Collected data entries
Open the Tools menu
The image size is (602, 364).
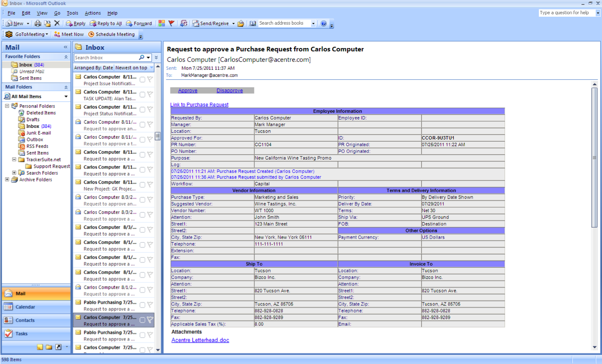pos(72,13)
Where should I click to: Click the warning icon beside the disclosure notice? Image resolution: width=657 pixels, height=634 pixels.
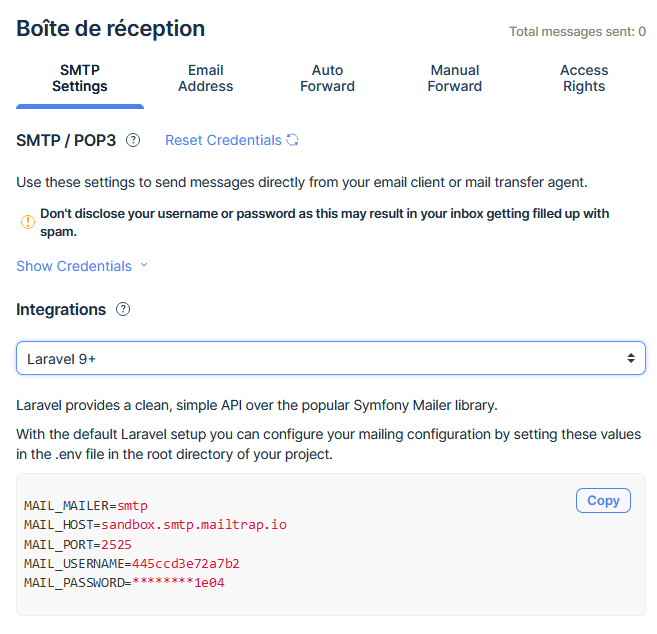click(x=27, y=222)
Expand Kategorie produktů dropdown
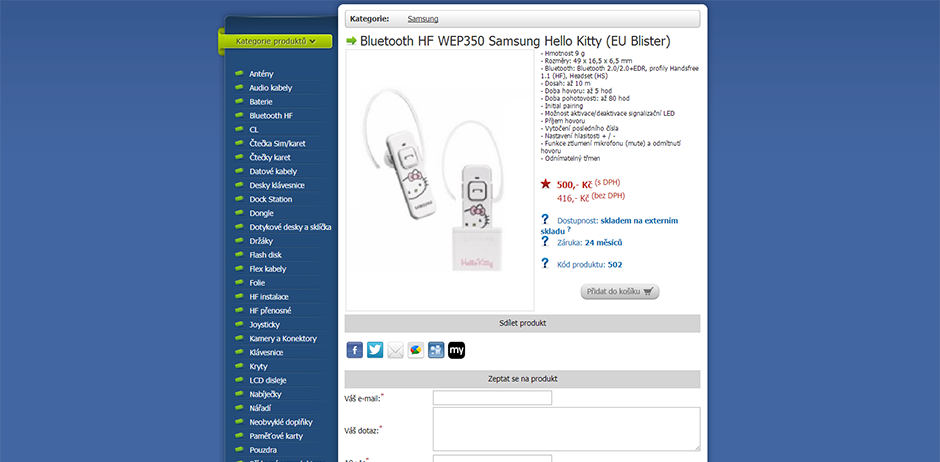Screen dimensions: 940x462 [x=275, y=41]
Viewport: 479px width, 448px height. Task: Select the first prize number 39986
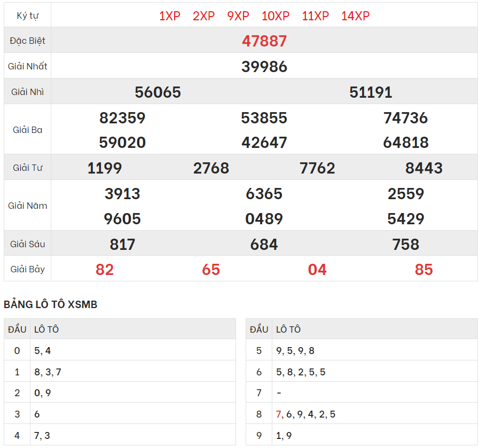(x=264, y=67)
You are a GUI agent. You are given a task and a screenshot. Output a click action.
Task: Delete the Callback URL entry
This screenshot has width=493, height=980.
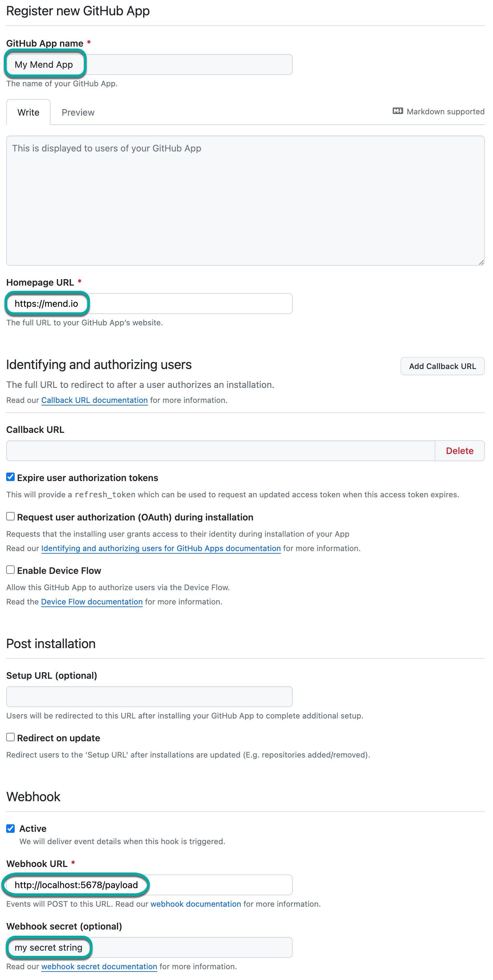(x=459, y=451)
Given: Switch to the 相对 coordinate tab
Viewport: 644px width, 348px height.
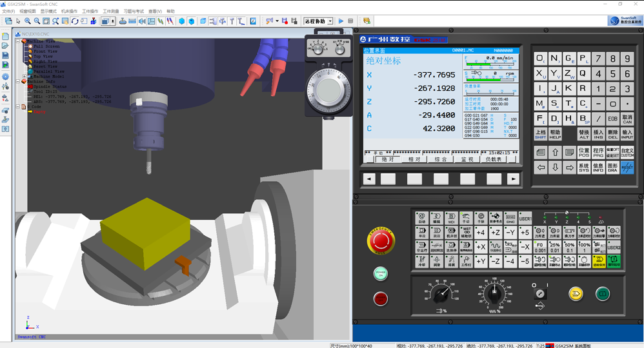Looking at the screenshot, I should coord(414,159).
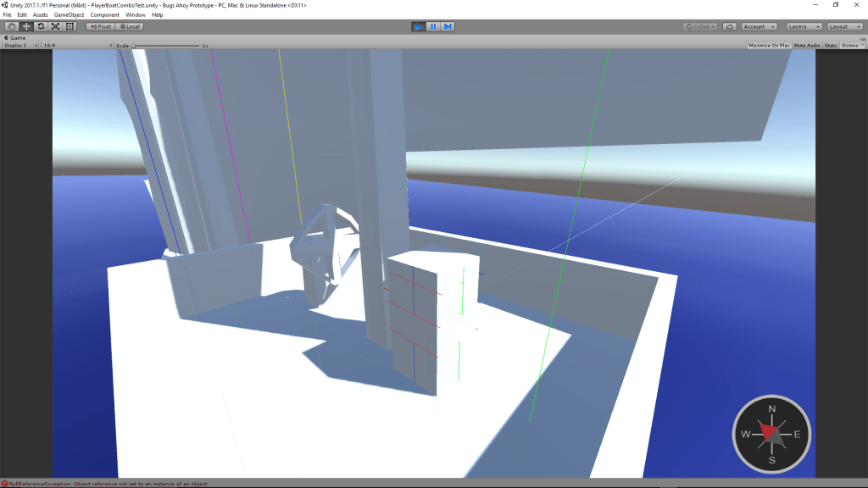Select the Rect Transform tool
The width and height of the screenshot is (868, 488).
click(70, 26)
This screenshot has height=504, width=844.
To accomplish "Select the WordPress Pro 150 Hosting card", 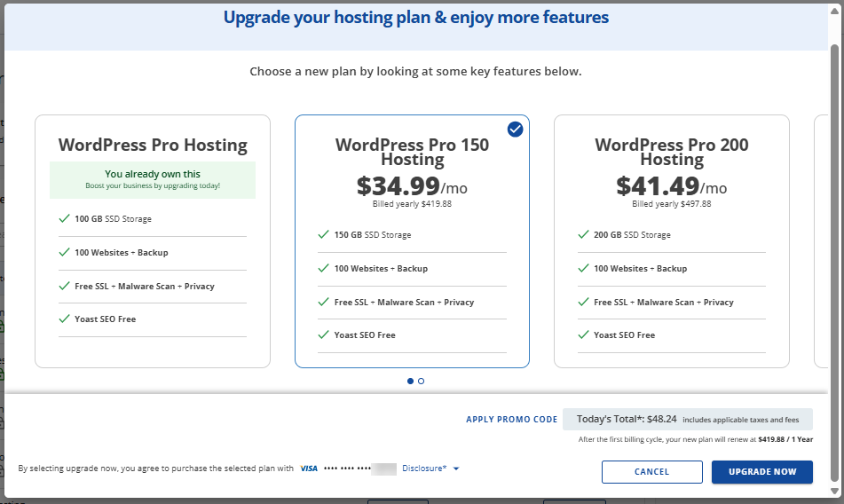I will (x=412, y=240).
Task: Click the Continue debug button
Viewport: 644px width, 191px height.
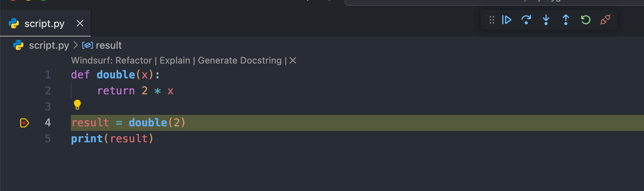Action: coord(506,20)
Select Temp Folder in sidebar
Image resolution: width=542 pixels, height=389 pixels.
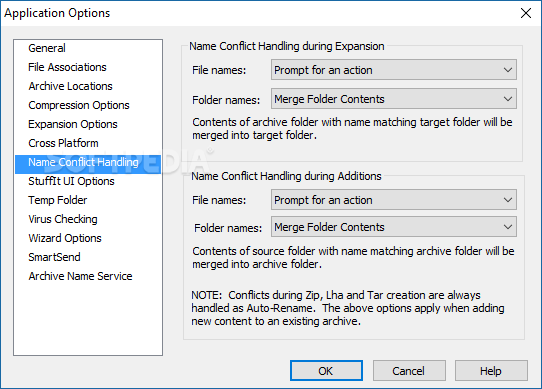pyautogui.click(x=58, y=200)
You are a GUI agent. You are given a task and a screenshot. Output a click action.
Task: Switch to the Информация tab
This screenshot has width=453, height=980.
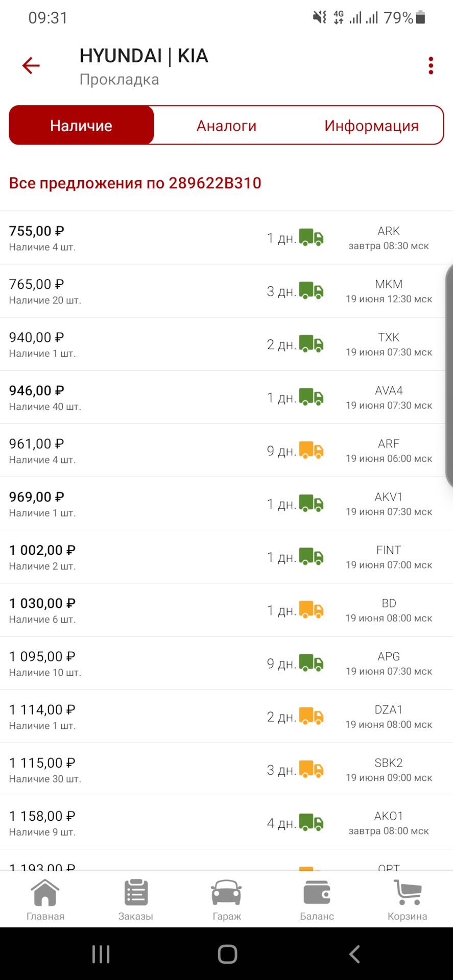[x=371, y=126]
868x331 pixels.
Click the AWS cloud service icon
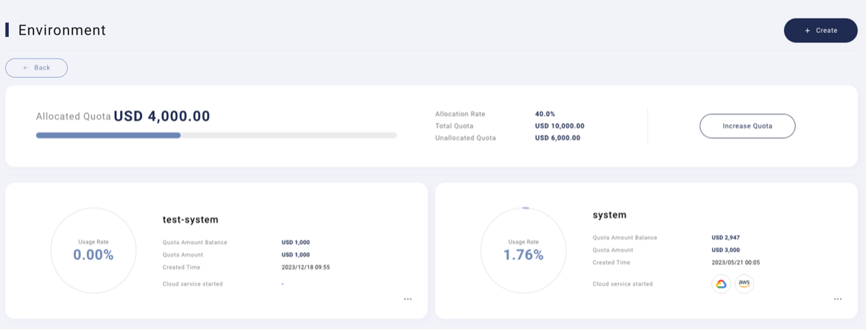(744, 284)
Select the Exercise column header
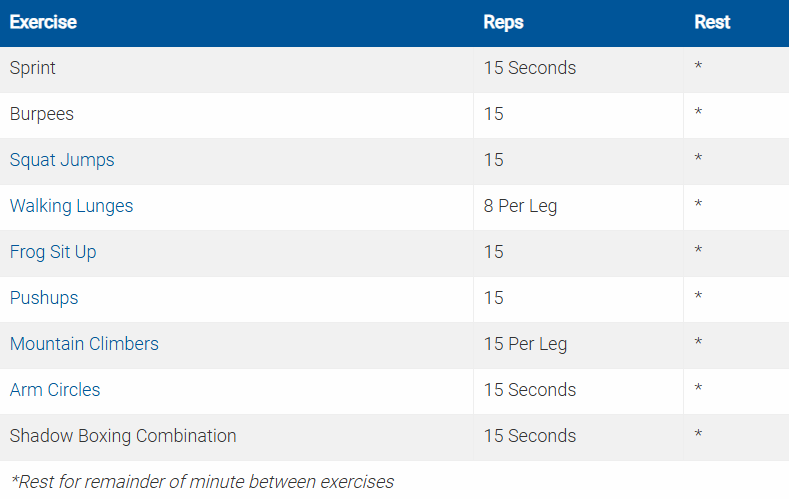The width and height of the screenshot is (789, 499). 43,22
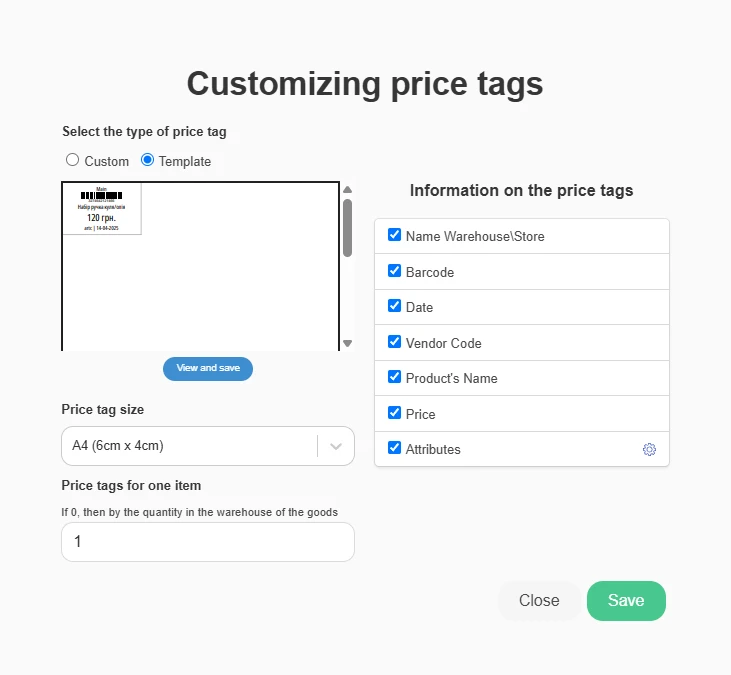Viewport: 731px width, 675px height.
Task: Click the price tag preview thumbnail
Action: click(x=102, y=209)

## TASK TO CARRY OUT
Set the pictures aside and restate word for word only the lines from the line containing "Select Temp Folder in sidebar" through the end of the entries above, both included.

## ANSWER
Select Temp Folder in sidebar
Image resolution: width=542 pixels, height=389 pixels.
pyautogui.click(x=58, y=200)
You are a GUI agent. You are given a task and a screenshot. Output a click action.
Task: Switch to the Информация tab
This screenshot has width=453, height=980.
[x=371, y=126]
868x331 pixels.
Click the AWS cloud service icon
(744, 284)
Select the Exercise column header
The width and height of the screenshot is (789, 499). 43,22
Viewport: 731px width, 675px height.
Task: Click the price tag preview thumbnail
Action: click(x=102, y=209)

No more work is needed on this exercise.